En realidad, más que de un concierto se trataba de un espectáculo multimedia que fundía poesía, música e imágenes con la intención, según nos va explicando el narrador, de proponer un viaje al mundo de Dante a través de las melodías evocadas en la Divina Comedia, desde el canto gregoriano a las Cantigas de Santa Maria de Alfonso X El Sabio. Todo ello acompañado por la proyección de imágenes del mosaico del vecino Battistero. Me parece un espectáculo delicado y sensible aunque no siempre fácil de seguir. Por ello me llama la atención el silencio y atención con que lo hace el público. Claro que yo soy un ignorante de la Comedia: la función se centra en el Purgatorio y el Cielo y yo (lo reconozco con vergüenza) sólo he leído L’Inferno mientras que todos ellos lo han estudiado durante años en el Liceo.

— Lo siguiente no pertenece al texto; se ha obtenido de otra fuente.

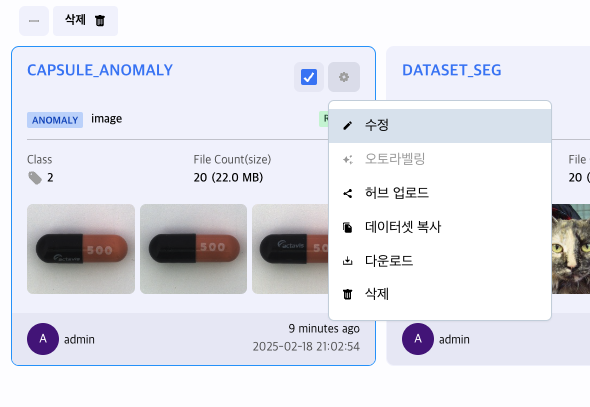The width and height of the screenshot is (590, 407).
Task: Click the 삭제 button in top toolbar
Action: (85, 21)
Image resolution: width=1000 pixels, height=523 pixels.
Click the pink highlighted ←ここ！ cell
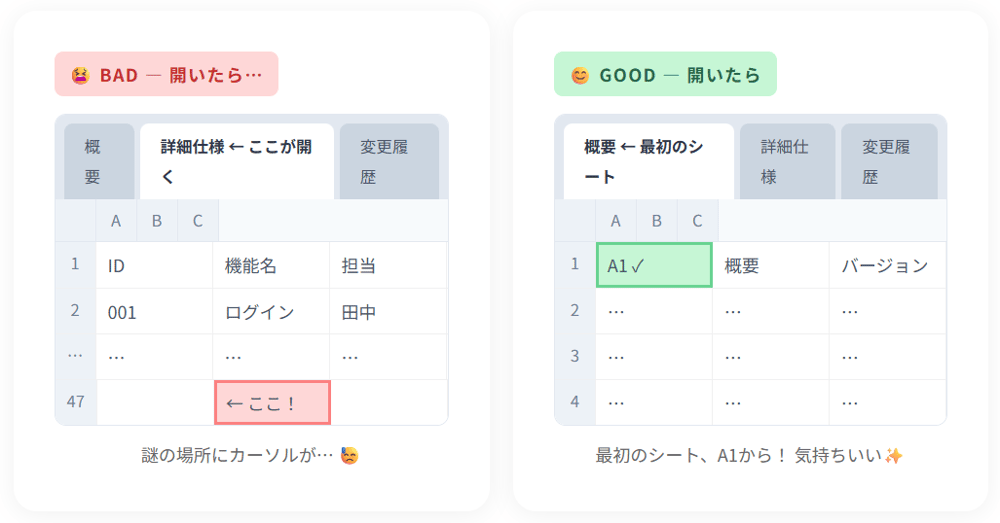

Trato de imaginar lo que opinaría el Sommo Poeta de un homenaje como este en la catedral de su amada Florencia a la que tanto lloró desde su destierro. Mientras desfilamos hacia la salida me desvío unos metros para volver a contemplar la tabla encargada en 1465 a Domenico di Michelino con una referencia expresa a las lecturas públicas de la Divina Comedia que tenían lugar en la catedral auspiciadas por la República con la participación de los más insignes literatos del momento.
Quien sabe si para retornarme a la realidad, durante el viaje de regreso Ruggero me explica el último método ingeniado por los timadores para desplumar en los semáforos a los conductores desprevenidos. Prefiero no caer en el tópico de la degradación de la ciudad. Ya se encarga de ello a diario la prensa local. Prefiero pensar que Florencia siempre ha sido así. Una ciudad de contrastes.